Now though,with the epic re-invention of the object itself - the supercharged, hyper-tooled, bigger, deeper, thicker bats of the new century – the marketing has roared ahead into the areas in which men buy: sex, technology, power. As the bat catalogues come out for the new season, it's evident that the thesaurus has been well-thumbed, the copywriters have been blue-sky thinking. Neville Cardus it ain't...
So for the fourth annual survey of the goods on offer:
First the bats for men whose self-image is that of a velveteened, 40-ish Hugh Hefner, louche occupants of the top order, those who arrive at the ground in middle-age crisis cars - roof down, natch - in short, bats that sound like 1970s hairspray or pub-machine condoms: the TP Willow Rumpus, the Samurai Keibo, the Kookaburra Rogue, the Woodstock Curve Platinum, the Vulcan Apollo, the Chase Lancer, the GM Epic DXM, the Willostix Anaconda, the Matrrixx Gladius, the Black Cat Phantom, the Puma Cobalt, the adidas Libro, the Charlie French Recurve.
This year sees an emergent military theme, willow weapons for weekend warriors who talk loud, work in sales, arrive at the ground in two year old 4x4s that take up three spaces in the car park, who bat six and think of themselves as 'the finisher': the Newbery B52 Bomber, the Kookaburra Recoil, the Instinct Sniper Upper Class, the Hawk X-Bow, the Gray-Nicolls Quantum Warrior, the Hunts County Reflex Reckless, the Boom Boom Blaze, the Bulldog Spirit, the Choice Willow Teutonic, the Instinct AK47, the Newbery Uzi.
Joining them but with a more gothic hue are bats for the kids pushing for that second team place, who get dropped off by their dads and moodily re-read We Need To Talk About Kevin in the pavilion, who want a bat that sounds like an obscure Iron Maiden B-side: the Hell4Leather 666 Monster, the Gray-Nicolls Oblivion Slayer, the Willostix Medusa, the Newbury Mjolnir, the SAF Hades, the Choice Willow Immortal, the Vulcan Fire, the Hunts County Mettle Monster.
For the man who looks upon batting as a higher calling, who sees mysticism in its challenges, who trusts in luck and destiny, who is re-training as a counsellor and arrives in a nine year old Volvo on the back of which one of the lads has written 'clean me': the GM Luna, the Choice Willow Saladin, the Vulcan Zeus, the Surridge Ocre, the SF Saphire, the Solitaire Pink, the SAF Infinity.
There are some epic fails, of course: is there anyone under 50 who'd think that the Puma Bionic represents the cutting edge of bat technology?

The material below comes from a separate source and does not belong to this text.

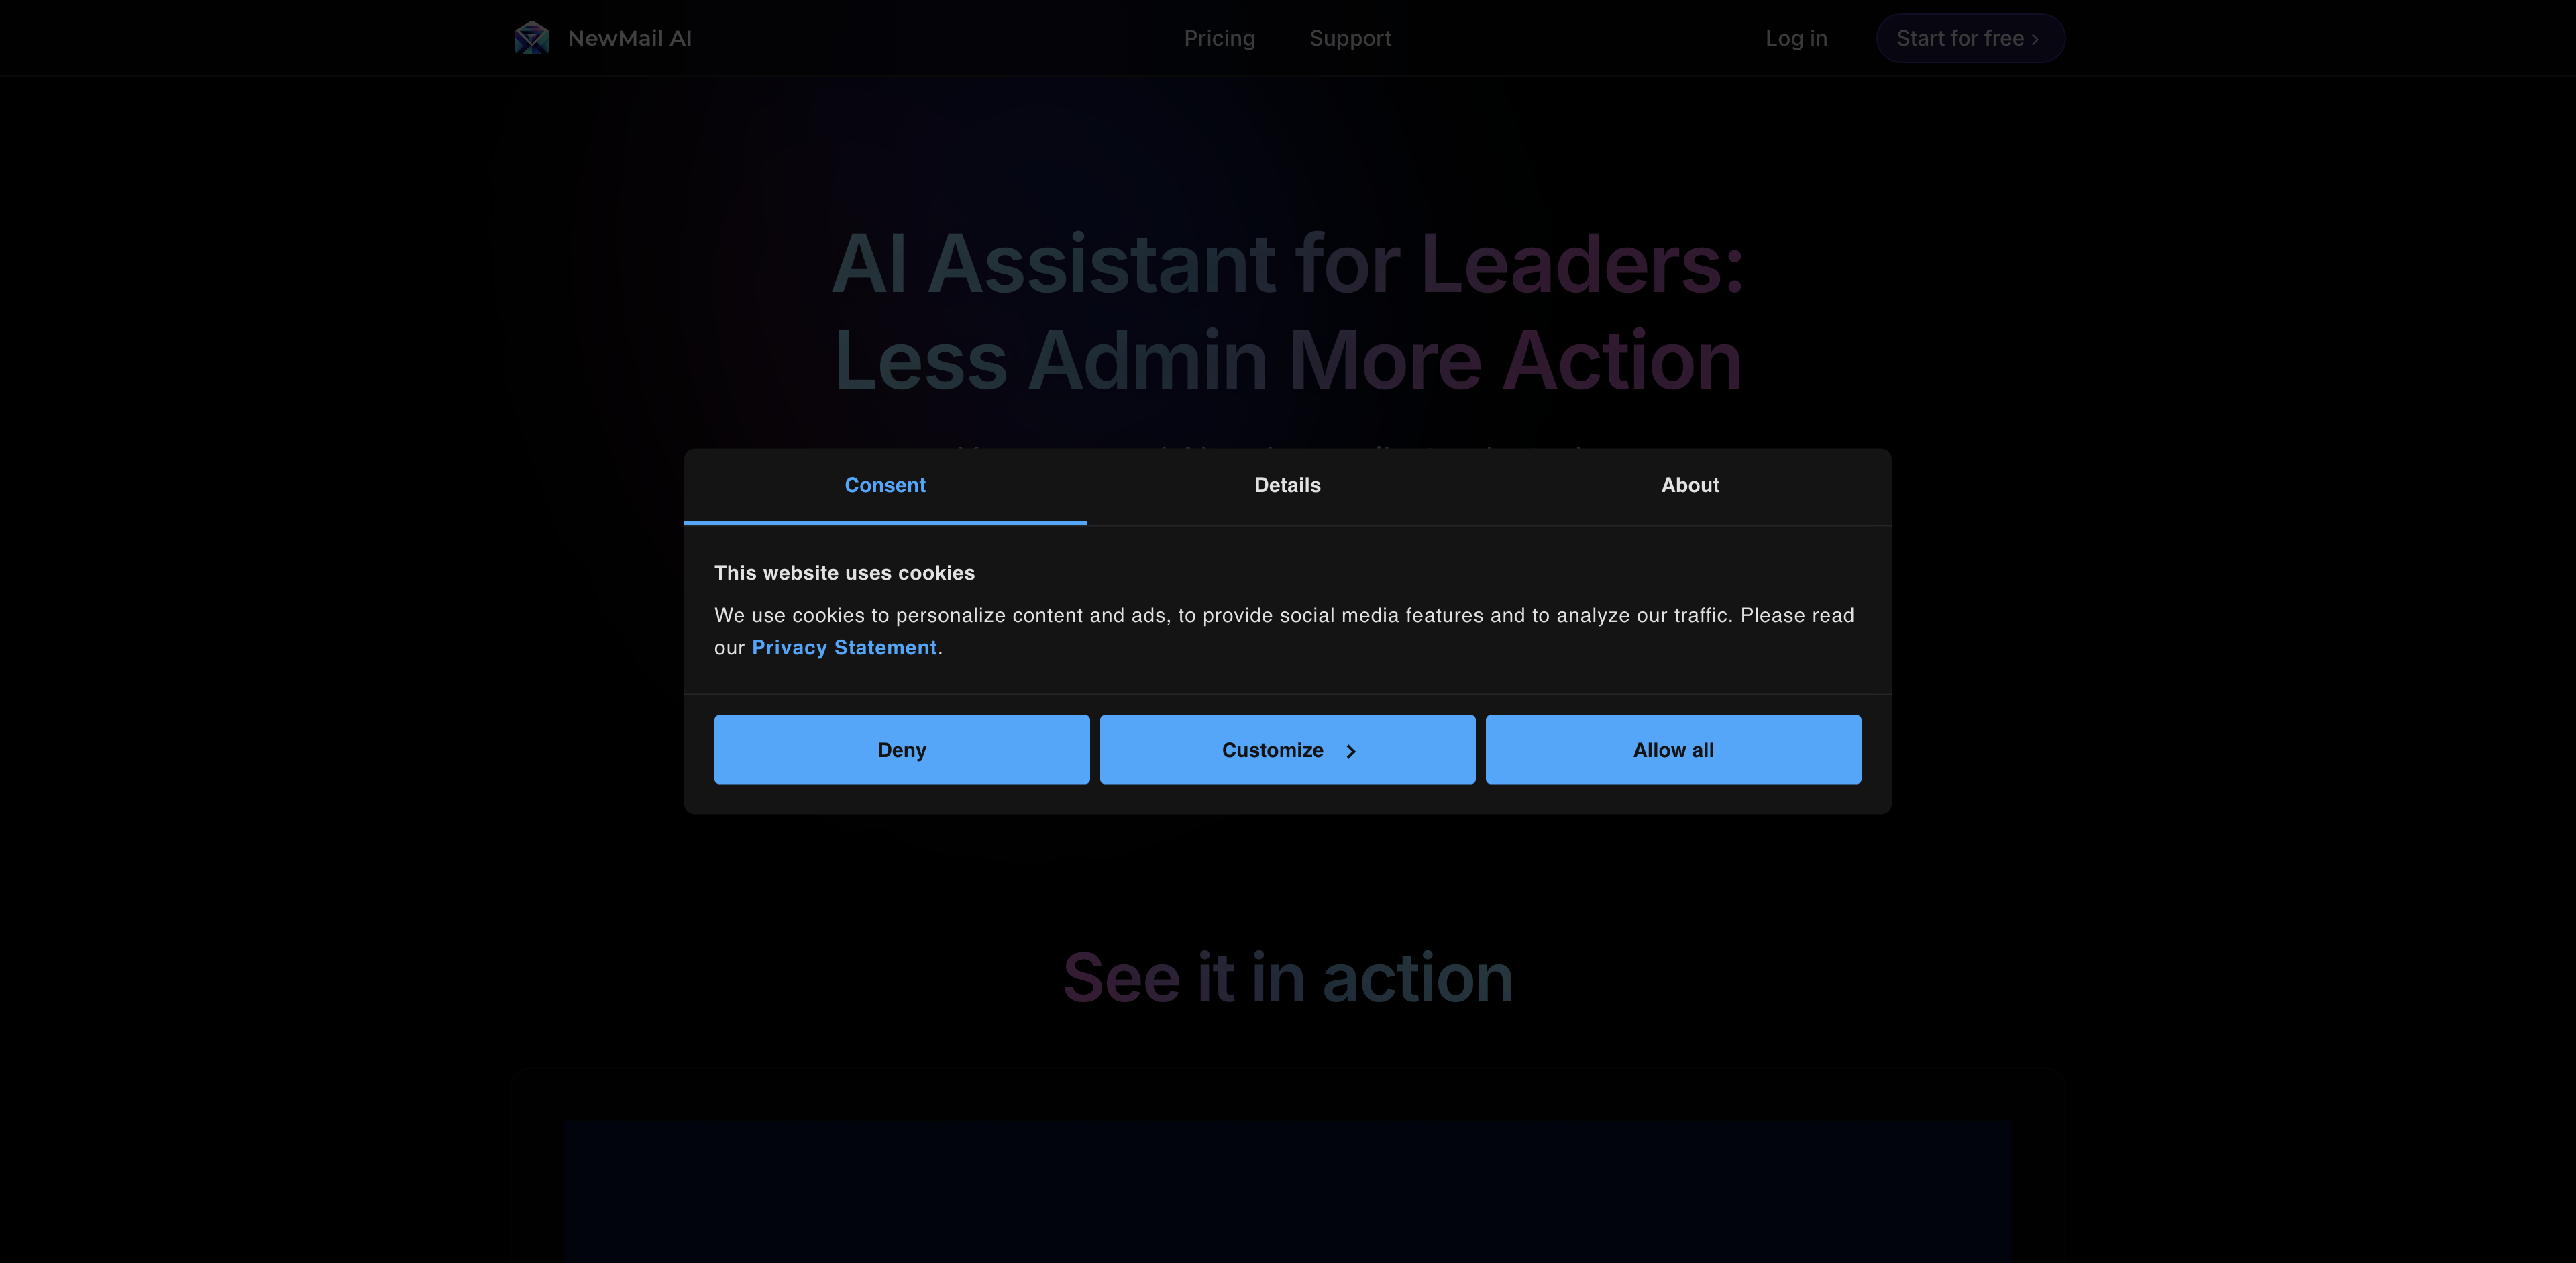Click the Customize arrow icon
The image size is (2576, 1263).
(x=1347, y=750)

There is the totally left field: The Piri Piri Tampiqueno Dias Pro (although kudos for fitting it all on the sticker), and there is the frankly unintelligible: the Salix Praestantia, the adidas Pellara. There's also the mistimed marketing moment: it's hard to image the Gray-Nicolls Powerbow LE Strauss walking out the door on present form.
There must be a champion, though, and this year's award goes to a bat with a name that conjours almost perfectly one of the defining moments of the modern game: the SF Stanford. Perfect. Arise, Sir Allan...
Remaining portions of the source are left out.